INDEPENDENCE DAY PRESENTATION

BY DAVE ROSENBERG
CHAIRMAN. YOLO COUNTY BOARD OF SUPERVISORS
JULY 3.1997

INDEPENDENCE

When in the course of human events it becomes necessary for a people to advance from that subordination in which they have hitherto remained, and to assume among the power of the earth the equal and independent station to which the laws of nature and of nature's god entitle them, a decent respect to the opinions of mankind requires that they should declare the causes which impel them to the change.
   

We hold these truth to be sacred and undeniable; that all men are created equal and independent, that from that equal creation they derive rights inherent and inalienable, ...
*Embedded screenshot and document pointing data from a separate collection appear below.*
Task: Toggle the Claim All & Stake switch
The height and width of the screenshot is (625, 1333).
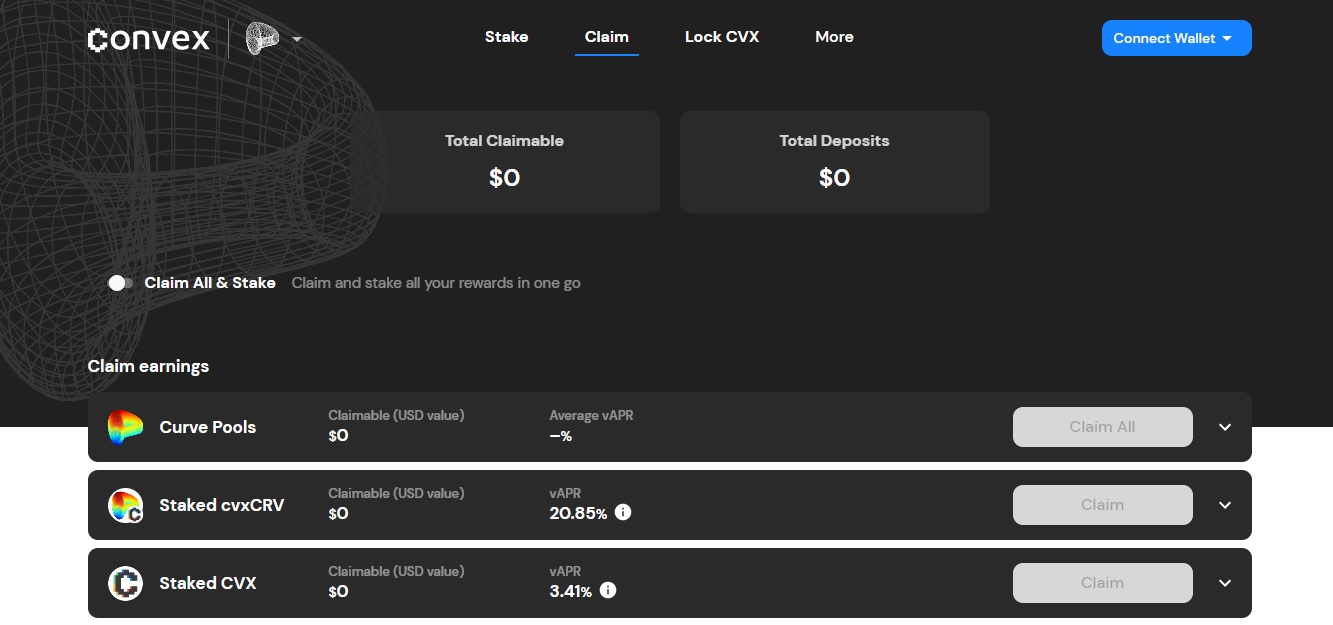Action: click(x=120, y=283)
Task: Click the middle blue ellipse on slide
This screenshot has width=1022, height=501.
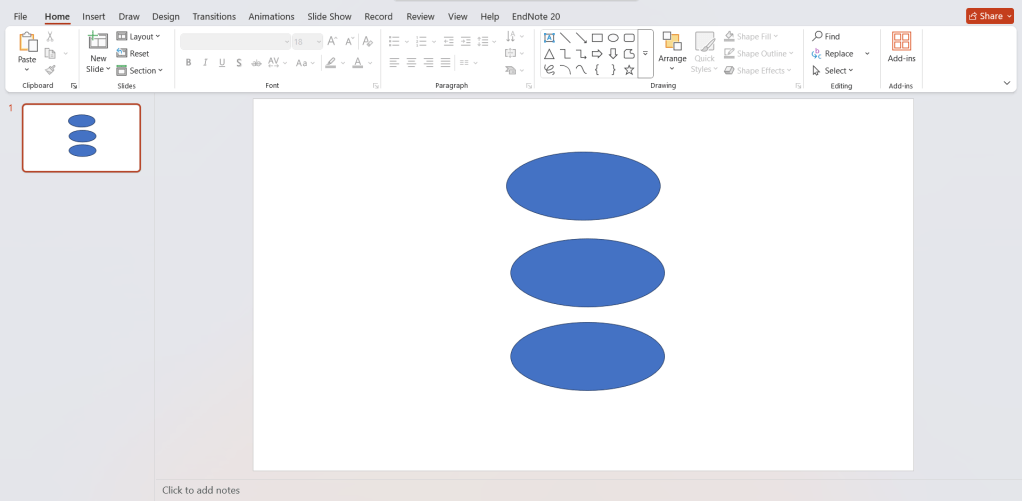Action: click(587, 273)
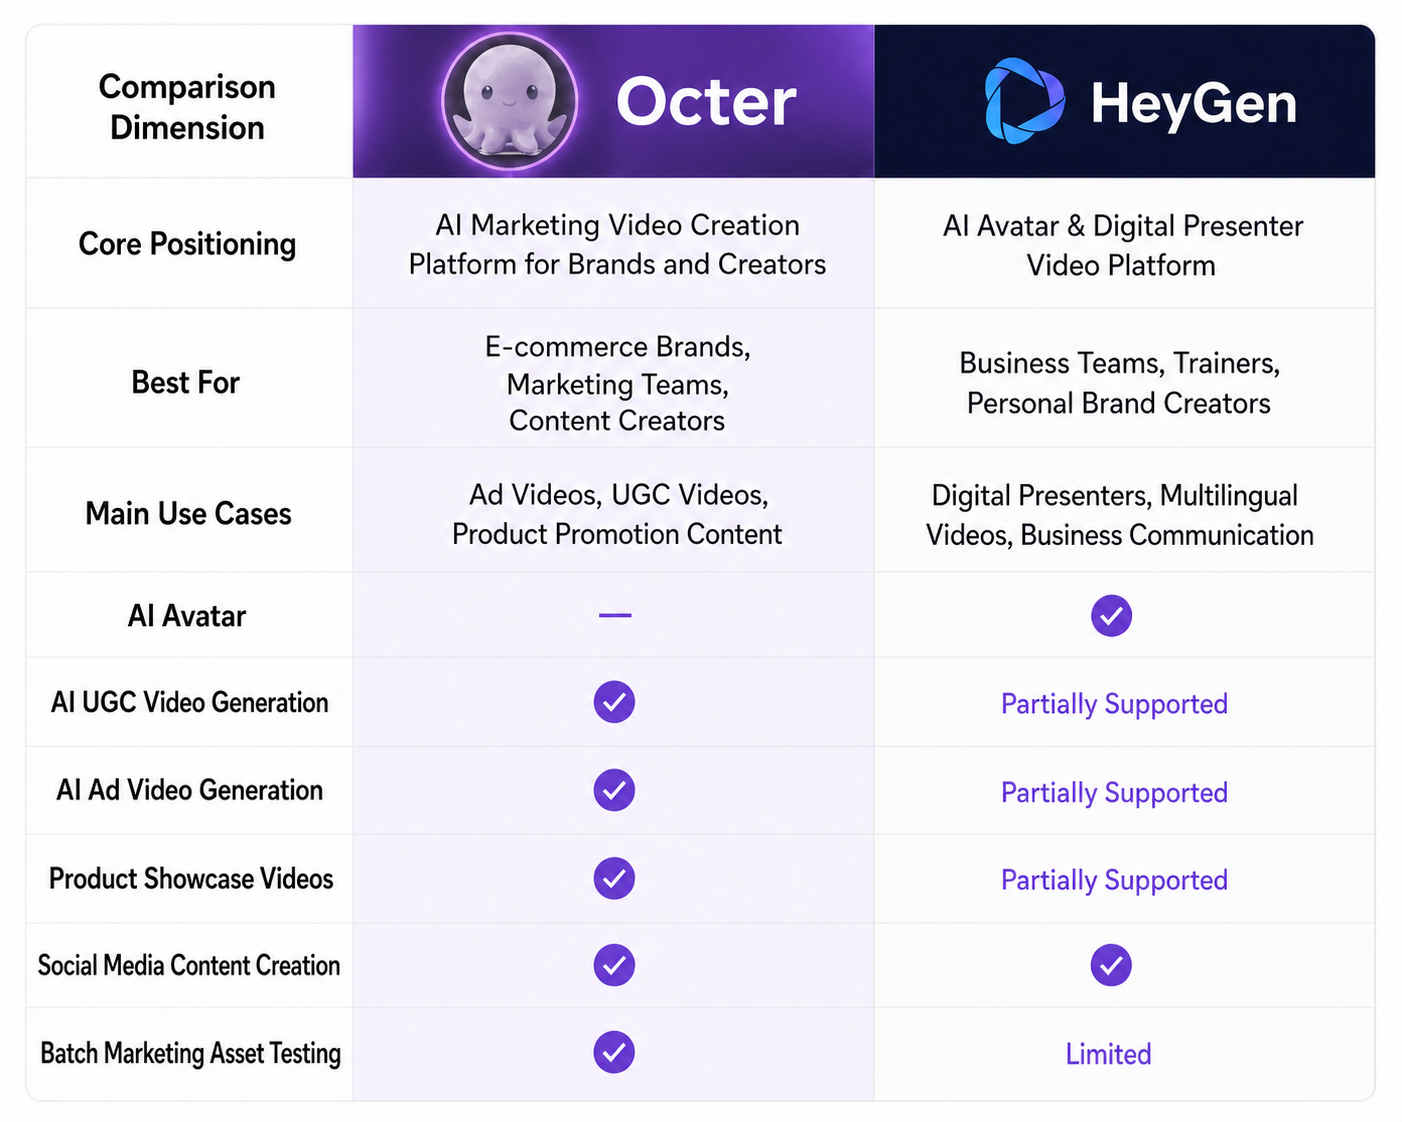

Sound familiar? Well, yes and no. It sounds like the Declaration of Independence, and yet there's something about the words that is different. Correct on both counts! The foregoing words came from Thomas Jefferson's draft of the Declaration of Independence. The actual, final words follow:

When in the Course of human events, it becomes necessary for one people to dissolve the political bands which have connected them with another, and to assume among the Powers of the earth, the separate and equal station to which the Laws of Nature and of Nature's God entitle them, a decent respect to the opinions of mankind requires that they should declare the causes which impel them to the separation.
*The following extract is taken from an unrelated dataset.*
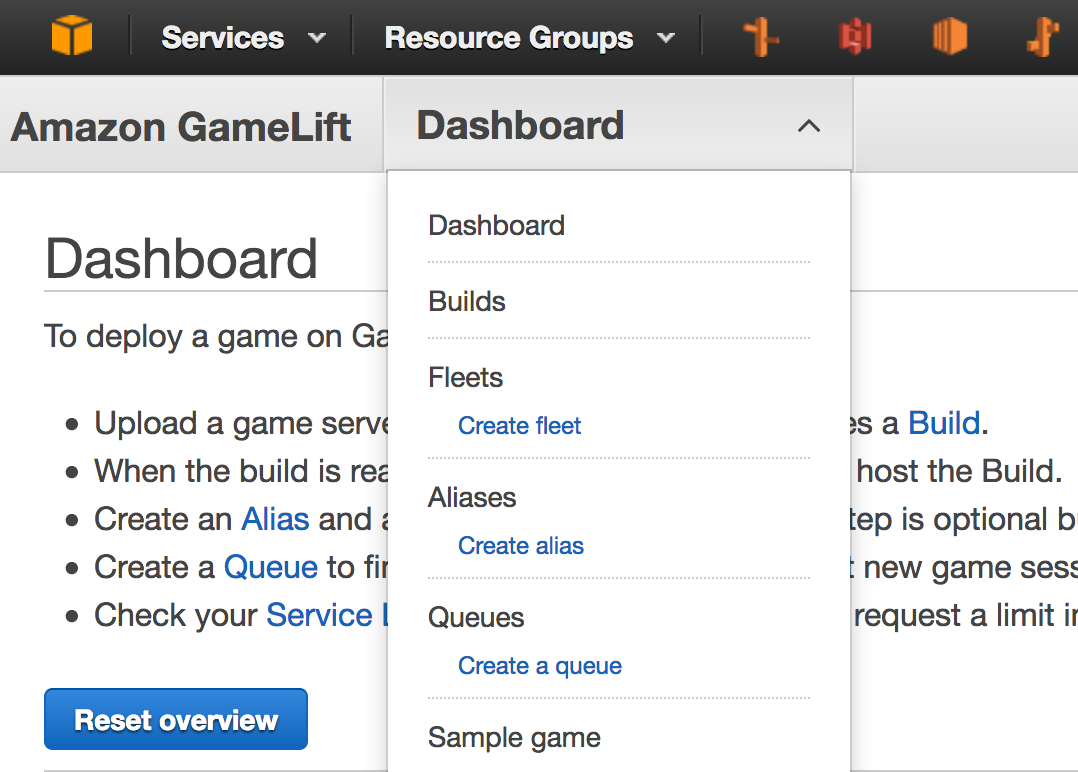Click the AWS orange cube home icon
This screenshot has width=1078, height=772.
click(72, 36)
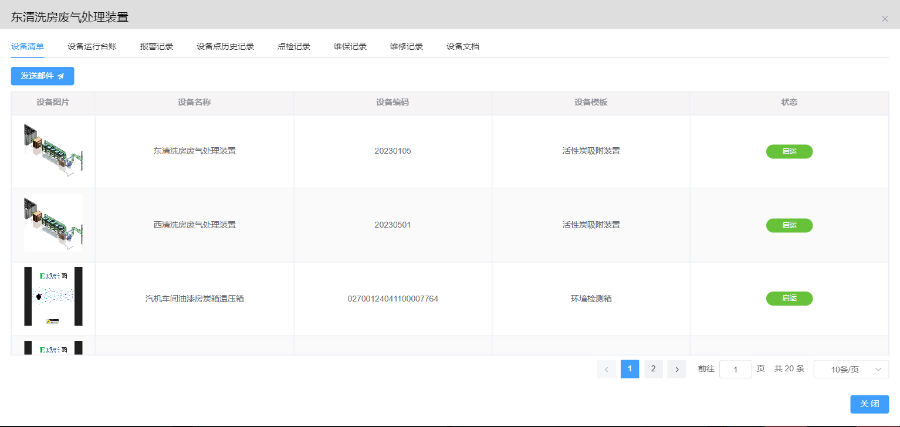Jump to page 2 in pagination

click(x=653, y=369)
We hold these truths to be self-evident, that all men are created equal, that they are endowed by their Creator with certain unalienable Rights, ...

Let me take you back in time about 221 years ago.
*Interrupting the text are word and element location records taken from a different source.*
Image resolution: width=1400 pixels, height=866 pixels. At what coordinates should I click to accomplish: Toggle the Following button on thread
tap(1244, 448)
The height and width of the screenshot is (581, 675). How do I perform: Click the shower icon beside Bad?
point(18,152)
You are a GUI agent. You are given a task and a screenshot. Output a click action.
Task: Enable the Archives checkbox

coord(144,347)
Thomas Jefferson was staying in two rented rooms in the house of Jacob Graff, a bricklayer, a few blocks from the State House. He wrote the Declaration without referring to any books or pamphlets. It took him two and a half weeks to complete.

At the same time, the Congress representing the thirteen colonies was meeting in Philadelphia. Richard Henry Lee, Jefferson's colleague from Virginia, had introduced a resolution (in Congress), announcing independence from Great Britain. It was, to say the least, controversial. So John Hancock, the President of the Congress, ruled that the resolution could only pass if it were supported unanimously by the thirteen colonies in Congress.

Debate on Richard Henry Lee's resolution started again in Congress on July 1. A first vote showed only nine of the thirteen colonies now in favor of independence. Pennsylvania and South Carolina both voted "No." The delegates from Delaware and New York disagreed among themselves, so those two colonies abstained.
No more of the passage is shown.